Humans can contract canine scabies from direct contact with animals such as cats, dogs, foxes, cows, pigs and other mammals.
"These are very unusual and rare cases that dermatologists need to be able to recognize," says Joseph Bikowski, M.D., director of the Bikowski Skin Care Center in Sewickley, Pa., and a clinical assistant professor of dermatology at Ohio State University, Columbus, Ohio.
"Diagnosis is the challenge. It can be confused with conditions such as eczema, human scabies and drug reactions. Once you know the correct diagnosis, then you know what is the appropriate treatment strategy."
Humans can contract canine scabies from direct contact with animals such as cats, dogs, foxes, cows, pigs and other mammals, Dr. Bikowski tells Dermatology Times.
In animals, the condition is known as Sarcoptic mange. The causative organism is a mite, called Sarcoptes scabiei var canis.
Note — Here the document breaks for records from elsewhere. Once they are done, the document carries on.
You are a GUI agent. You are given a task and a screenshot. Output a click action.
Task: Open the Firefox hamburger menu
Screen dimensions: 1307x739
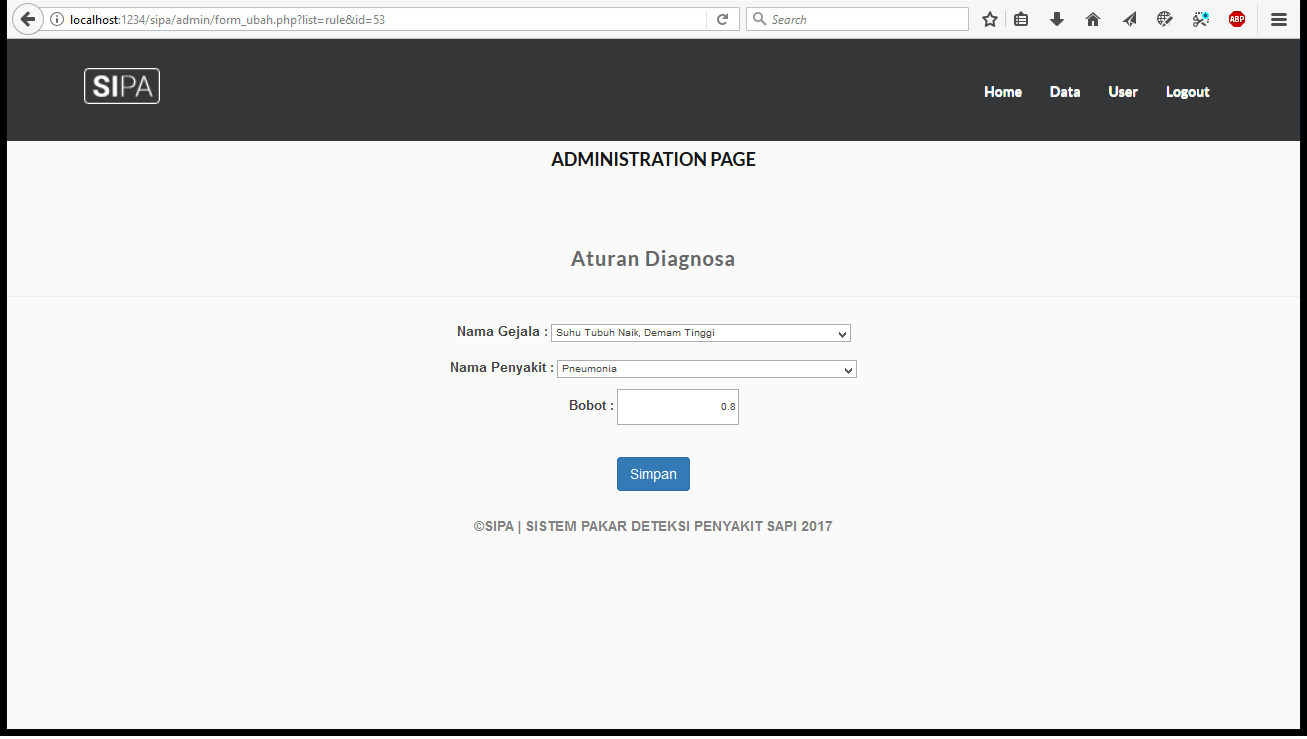point(1279,19)
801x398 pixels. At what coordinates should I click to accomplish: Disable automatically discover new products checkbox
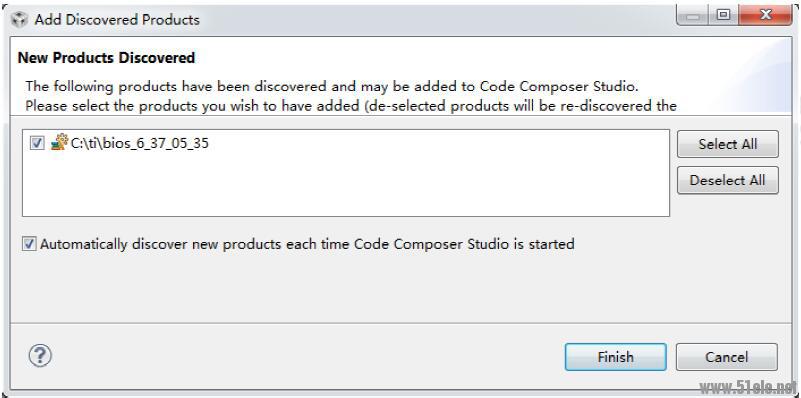[29, 244]
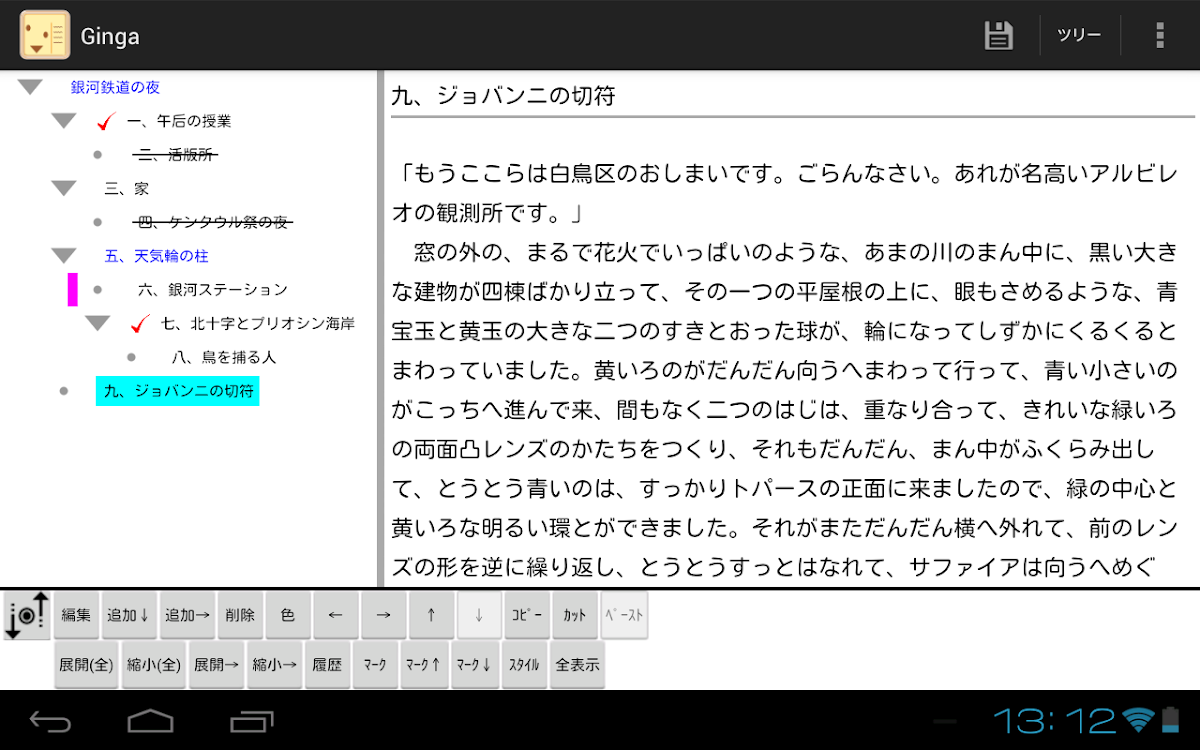The image size is (1200, 750).
Task: Click the マーク toggle button
Action: (376, 665)
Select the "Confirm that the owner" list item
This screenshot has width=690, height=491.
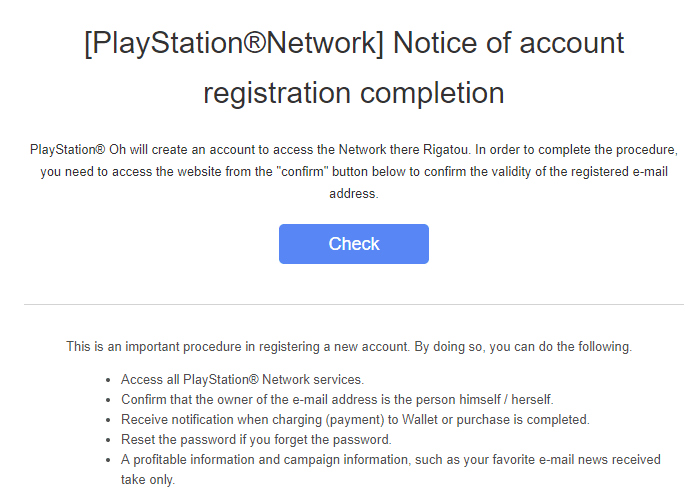[337, 399]
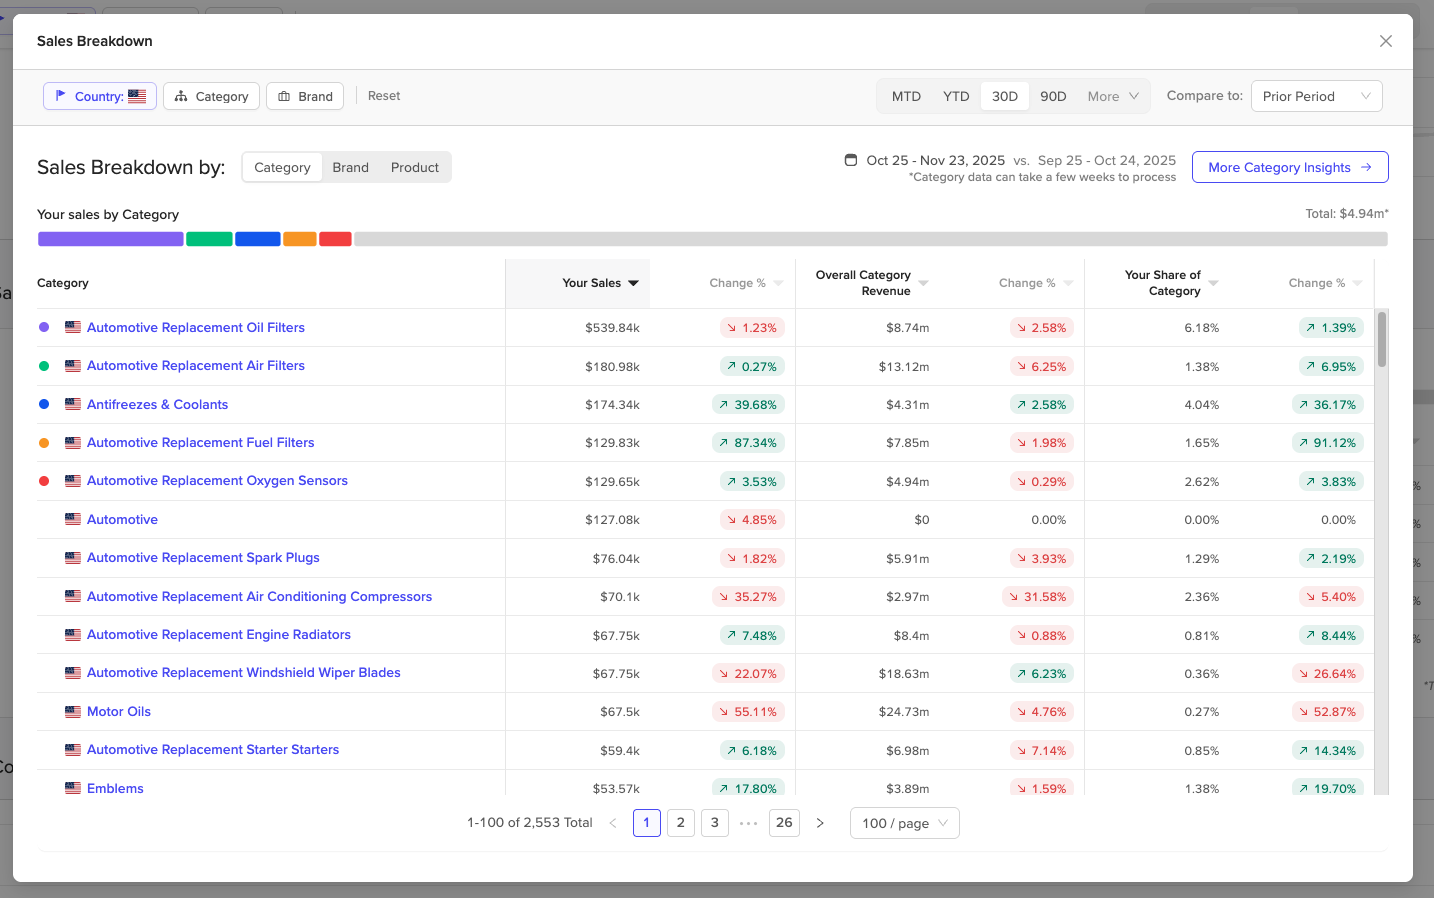Open the 100 / page size dropdown
1434x898 pixels.
pyautogui.click(x=905, y=823)
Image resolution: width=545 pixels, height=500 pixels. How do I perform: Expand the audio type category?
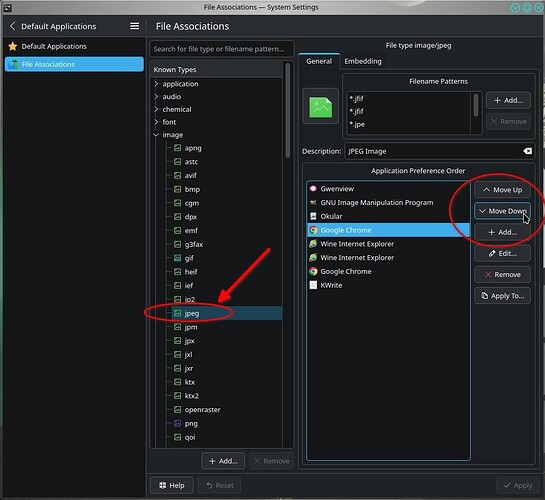click(156, 97)
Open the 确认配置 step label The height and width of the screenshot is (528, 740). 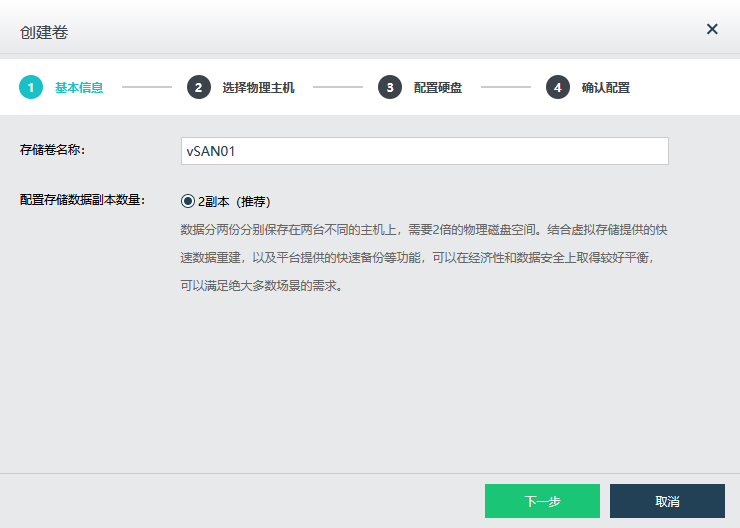pos(606,87)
The mites live off of the host for up to 21 days. A rash will manifest within 24 to 96 hours in a human who has had direct contact with an affected animal. The rash may be similar to that which is produced from the human scabies mite, with the exception that, in canine scabies, there are no burrows.
Fortunately, the condition is not transmitted between humans, and the organism does not replicate on humans. It lasts on humans about 14 to 21 days unless repeated contact with the affected animal occurs.
Some of the signs of canine scabies in humans include severe total body pruritus, a generalized polymorphous eruption, a conspicuous absence of burrows, positive wet preparation for mites and papulovesicular lesions on the hands and wrists that measure about 1 mm in diameter, according to Dr. Bikowski.
"A wet prep mount of a skin lesion, demonstrating the mite, is necessary for absolute confirmation of the diagnosis," Dr. Bikowski says.
Dr. Bikowski describes canine scabies as not a major public health problem, but notes it is a diagnosis that a board certified dermatologist should be able to make.
He notes that a presumptive diagnosis can be made in the face of a negative wet prep when a person suffers from a generalized eczematoid eruption, intractable pruritus and a history of contact with an animal that has mange. Indeed, it's a diagnosis that requires an elevated degree of suspicion, Dr. Bikowski notes.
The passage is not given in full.